Veremos hoy un caso parecido al del Arrianismo. Decíamos hace unas semanas, al tratar aquélla herejía de finales de la Antigüedad y principios de la Edad Media, que la doctrina propagada por el presbítero Arrio era una respuesta "racionalista", adecuada a las élites filosóficas existentes en el Bajo Imperio Romano, que intentaba rebajar la trascendencia de la religión cristiana, haciendo de Cristo simplemente un hombre, el mejor de ellos, eso sí, pero nunca el mismo Dios encarnado, la Segunda Persona de la Santísima Trinidad. Era ni más ni menos que una manera de hacer el Cristianismo más accesible a la mente racional del hombre, de hacernos una religión a nuestra medida, pero que como vimos, iba en contra de las mismas palabras que el Salvador nos dejó en los Evangelios, cuando él se situaba a sí mismo como el Hijo único de Dios, en un sentido absolutamente trascendente.

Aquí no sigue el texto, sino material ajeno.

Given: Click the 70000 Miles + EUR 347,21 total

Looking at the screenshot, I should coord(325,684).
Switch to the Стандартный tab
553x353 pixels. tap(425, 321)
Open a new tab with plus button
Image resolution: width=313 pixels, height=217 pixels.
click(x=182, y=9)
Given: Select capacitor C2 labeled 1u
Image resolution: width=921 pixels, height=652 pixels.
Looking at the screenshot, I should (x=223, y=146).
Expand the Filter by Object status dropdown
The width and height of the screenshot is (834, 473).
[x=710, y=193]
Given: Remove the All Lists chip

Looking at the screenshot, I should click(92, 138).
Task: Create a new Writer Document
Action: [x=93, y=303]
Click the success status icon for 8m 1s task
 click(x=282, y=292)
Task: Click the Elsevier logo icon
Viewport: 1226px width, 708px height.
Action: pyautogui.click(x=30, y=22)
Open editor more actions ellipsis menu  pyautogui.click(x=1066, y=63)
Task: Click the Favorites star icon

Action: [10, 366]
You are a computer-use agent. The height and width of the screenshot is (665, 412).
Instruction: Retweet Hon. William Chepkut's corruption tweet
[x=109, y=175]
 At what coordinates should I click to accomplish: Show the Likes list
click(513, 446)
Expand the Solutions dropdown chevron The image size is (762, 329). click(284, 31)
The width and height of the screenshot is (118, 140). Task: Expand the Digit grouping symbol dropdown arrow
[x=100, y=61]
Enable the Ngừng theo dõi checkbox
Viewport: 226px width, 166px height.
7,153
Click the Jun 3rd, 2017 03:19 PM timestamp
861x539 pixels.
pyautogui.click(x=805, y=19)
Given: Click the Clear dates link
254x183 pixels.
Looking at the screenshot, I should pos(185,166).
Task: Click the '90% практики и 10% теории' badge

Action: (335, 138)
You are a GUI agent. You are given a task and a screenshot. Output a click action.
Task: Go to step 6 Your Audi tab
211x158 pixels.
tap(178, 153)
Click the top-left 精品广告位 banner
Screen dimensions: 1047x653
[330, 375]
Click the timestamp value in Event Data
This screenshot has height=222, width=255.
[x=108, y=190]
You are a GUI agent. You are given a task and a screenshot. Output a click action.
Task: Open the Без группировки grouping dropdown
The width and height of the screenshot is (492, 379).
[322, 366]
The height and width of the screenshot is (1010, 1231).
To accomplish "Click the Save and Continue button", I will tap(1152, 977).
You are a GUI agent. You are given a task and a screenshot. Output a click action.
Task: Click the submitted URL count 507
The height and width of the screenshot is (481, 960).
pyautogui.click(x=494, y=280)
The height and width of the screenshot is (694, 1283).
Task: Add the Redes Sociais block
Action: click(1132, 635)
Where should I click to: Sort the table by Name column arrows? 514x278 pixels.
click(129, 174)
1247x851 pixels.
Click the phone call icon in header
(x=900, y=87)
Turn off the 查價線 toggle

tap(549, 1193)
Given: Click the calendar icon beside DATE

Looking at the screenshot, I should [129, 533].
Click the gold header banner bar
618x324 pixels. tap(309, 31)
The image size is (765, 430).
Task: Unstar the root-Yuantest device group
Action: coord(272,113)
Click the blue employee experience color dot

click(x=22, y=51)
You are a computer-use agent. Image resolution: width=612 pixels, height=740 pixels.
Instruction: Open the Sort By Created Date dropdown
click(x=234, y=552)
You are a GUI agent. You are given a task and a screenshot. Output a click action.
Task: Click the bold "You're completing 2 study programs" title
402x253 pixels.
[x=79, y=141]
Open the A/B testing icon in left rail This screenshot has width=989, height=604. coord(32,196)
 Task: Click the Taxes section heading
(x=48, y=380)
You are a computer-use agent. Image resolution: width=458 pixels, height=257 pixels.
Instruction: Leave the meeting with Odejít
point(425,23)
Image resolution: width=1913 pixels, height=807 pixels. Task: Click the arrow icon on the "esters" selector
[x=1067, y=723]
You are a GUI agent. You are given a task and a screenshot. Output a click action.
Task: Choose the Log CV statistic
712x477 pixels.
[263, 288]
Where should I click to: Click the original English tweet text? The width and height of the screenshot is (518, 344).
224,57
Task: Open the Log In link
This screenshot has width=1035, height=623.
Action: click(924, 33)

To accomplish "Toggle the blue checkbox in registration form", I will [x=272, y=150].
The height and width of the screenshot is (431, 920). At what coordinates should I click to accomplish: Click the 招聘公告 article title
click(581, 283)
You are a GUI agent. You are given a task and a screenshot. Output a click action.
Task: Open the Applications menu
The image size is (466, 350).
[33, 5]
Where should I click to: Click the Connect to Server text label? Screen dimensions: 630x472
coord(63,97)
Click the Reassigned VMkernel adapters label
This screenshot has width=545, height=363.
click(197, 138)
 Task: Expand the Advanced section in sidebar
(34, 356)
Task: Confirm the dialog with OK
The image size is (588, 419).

Pues algo parecido ocurre con el Adopcionismo, que aunque guarda elementos comunes con el Docetismo existente en los primeros siglos del Cristianismo (como en lo concerniente a que a Jesús hombre le llegó la divinidad a través de su bautismo en el Jordán -afirmado por una rama del Docetismo-; recordemos que el Docetismo negaba la auténtica humanidad del Hijo de Dios), se dio con una fuerza tremenda en el siglo VIII español, en territorio recién conquistado por los musulmanes. El Adopcionismo, por su parte, abogaba por una visión de Cristo consistente en un hombre que, posiblemente en el bautismo del Jordán, había sido adoptado por el Creador; pero no pasaba de eso: un ser adoptado por la Divinidad, pero no un auténtico Dios. Como vemos, las similitudes con el Arrianismo eran muy amplias, y tal vez ello explique el porqué de su éxito en la España del siglo VIII, cuando aún estaba entre las élites visigodas el recuerdo de su vieja fe herética. Pero hay otro motivo por el cual esa doctrina adopcionista irrumpió -aunque de forma ciertamente original respecto a los brotes de siglos anteriores en otras zonas cristianas- en aquella España del siglo VIII. Si nos fijamos bien, se dio en las zonas que habían sido ocupadas por los islámicos, y no en el norte de la Península, que había conseguido permanecer fiel la fe católica original. ¿Qué tiene esto que ver? Pues muy simple; a los musulmanes les resultaba mucho más tolerable aceptar un "Cristianismo" que veía en Cristo tan sólo un hombre (adoptado especialmente por Dios, eso sí), que al verdadero Hijo de Dios, la Segunda Persona de la Trinidad. Por ello, ante los lógicos problemas que ser cristiano acarreaba a la población autóctona de la Península, debido a la presión social que el Islam ejercía, muchos se adhirieron a esta herejía para caer, digamos, más "simpáticos" a los conquistadores mahometanos. Uno de sus principales exponentes fue el Obispo de Toledo Elipando (s. VIII).
A todo esto hemos sobrevivido; ciertamente, el Espíritu guía a la Iglesia Católica, ¿no os parece?